MICHELE NORRIS, host:
From NPR News, this is ALL THINGS CONSIDERED. I'm Michele Norris.
MELISSA BLOCK, host:
And I'm Melissa Block.
If you have a blue sticker on your washing machine or refrigerator or dishwasher, it's supposed to symbolize an energy efficient appliance. But so-called energy stars may not mean quite what you think. This week, the Energy Department's inspector general raised doubts about the reliability of those ratings.
As NPR's Elizabeth Shogren explains, it's something consumer advocates have been questioning for years.
ELIZABETH SHOGREN: Energy Star is designed to lure Americans to buy green by promising money savings, like this Lowe's commercial does.
(Soundbite of Lowe's Commercial)
Unidentified Man #1: With an Energy Star washing machine, you'll save roughly enough for 16 rounds of golf, 94 movie tickets or 3,382 text messages.

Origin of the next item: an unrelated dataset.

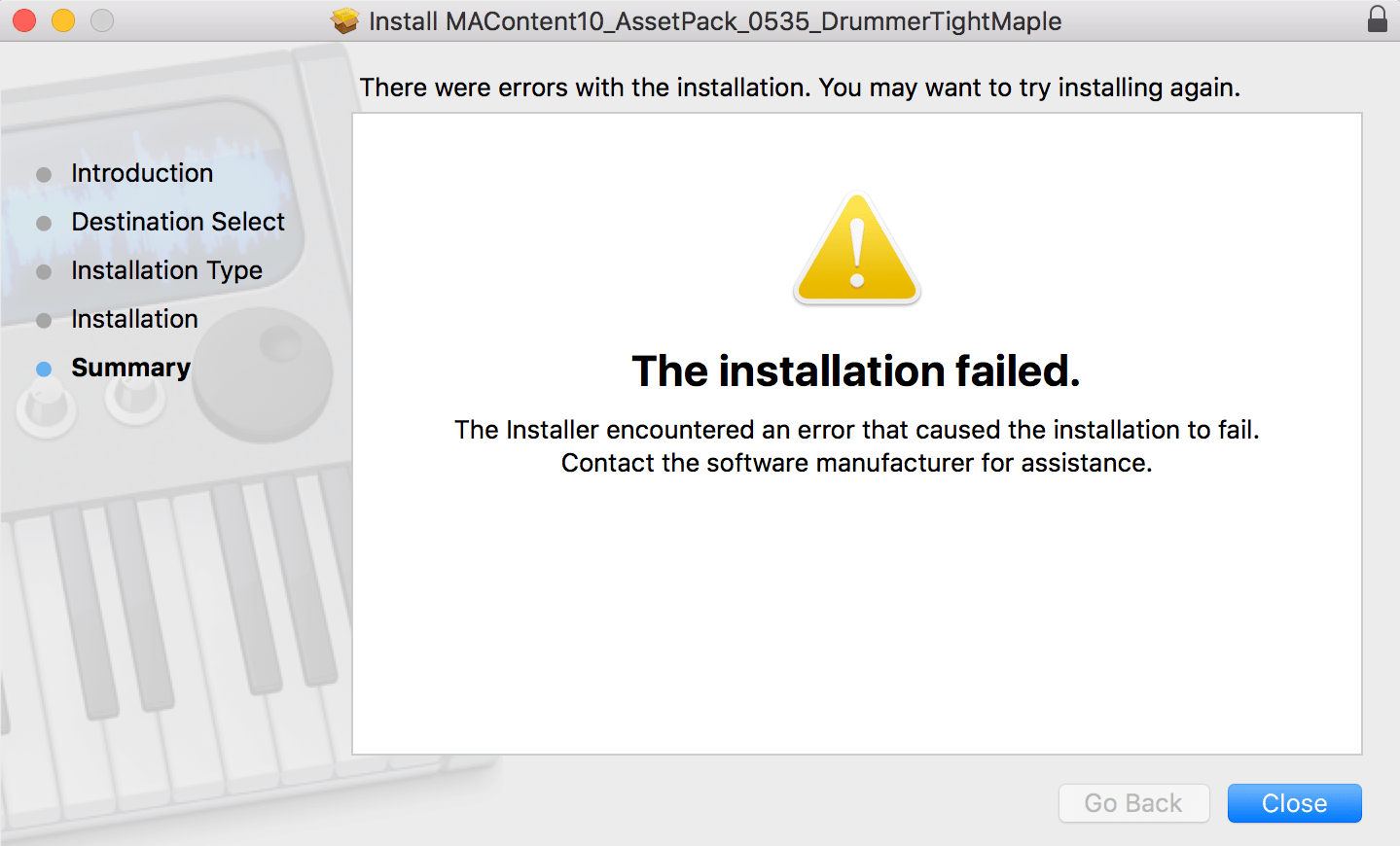Image resolution: width=1400 pixels, height=846 pixels.
Task: Select the Summary step in the sidebar
Action: pyautogui.click(x=130, y=369)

SHOGREN: The government estimates that last year the program helped Americans cut about as much greenhouse gas pollution as 29 million cars pump out. More than 60 different kinds of products from air conditioners to light bulbs can get energy stars. So, how do they qualify? Well, the specifics vary, but generally a product should be in the top 25 percent in terms of energy efficiency.
(Soundbite of refrigerators)
SHOGREN: It's not always that straightforward.
Mr. MARK CONNELLY (Deputy Technical Director, Consumers Union): We test as many as 24 to 32 refrigerators at a time.
SHOGREN: Mark Connelly is the deputy technical director of Consumers Union, which puts out Consumer Reports. Connelly took me to a hallway full of refrigerators at his organization's labs in Yonkers, New York.
Mr. CONNELLY: Unfortunately, when you go to buy a refrigerator and you see this product is Energy Star, it's only an Energy Star within a French-door refrigerator with through-the-door ice and water. So, the top mount refrigerator here will use a heck of a lot less energy than that one, even though, that one's Energy Star.
SHOGREN: French-door and side-by-side models are the SUVs of refrigerators. But they can get energy stars because of the way the government rates refrigerator. French-door, side-by-side, top freezer and bottom freezer fridges each has its own criteria.
Mr. CONNELLY: The government has put these things on different yardsticks.
SHOGREN: Connelly says another problem with Energy Star is the government doesn't tighten its standards quickly enough. A couple years ago, 90 percent of dishwashers on the market had energy stars. Nowadays, most TVs get the blue label.
Mr. DAVID KATZMAIER (CNET): They need to just be a little bit more strict with what TVs are Energy Star and which aren't.
SHOGREN: That's David Katzmaier. He tests televisions for CNET, an online electronics publication. Last year, he was surprised to see that some big plasma televisions were getting energy stars. When he tested those televisions himself, the picture seemed awfully dim.
Mr. KATZMAIER: You get that kind of washed-out look to the picture and that was definitely a tip-off to us.
SHOGREN: Turns out, a lot of the energy that televisions use goes to make them bright. As with all Energy Star products, the government lets the manufacturers do their own testing. And Katzmaier says manufacturers were setting the default modes on televisions unusually dim to qualify for energy stars.
Mr. KATZMAIER: I think that, you know, some people might turn up the brightness on their televisions and all of a sudden your TV isn't Energy Star-compliant anymore and you're really not saving any power.
SHOGREN: Katzmaier says even if the new big-screen TV you have your eye on has an energy star, it probably uses more electricity than your old box television. Super-sized TVs are just one reason that even with hundreds of millions of Energy Star products in American homes, average families are using more electricity than ever. People are plugging in more appliances and electronics all the time. Energy Star wasn't designed to attack that problem.
The Energy Department is already responding to the criticisms. It's setting stricter requirements for testing products. The department has already announced it will make it harder for those large-screen TVs to earn the label. And it's planning to create an energy superstar program to identify the top five percent of products.
(Soundbite of Commercial)
Unidentified Woman: Global warming is a problem.
Unidentified Man #2: Sound the alarm.
(Soundbite of cheering)
Unidentified Man #3: Save energy with Energy Star.
SHOGREN: And it's just signed up Dr. Seuss' most ardent environmentalist, the Lorax, to encourage the next generation to help save the planet.
Elizabeth Shogren, NPR News, Washington.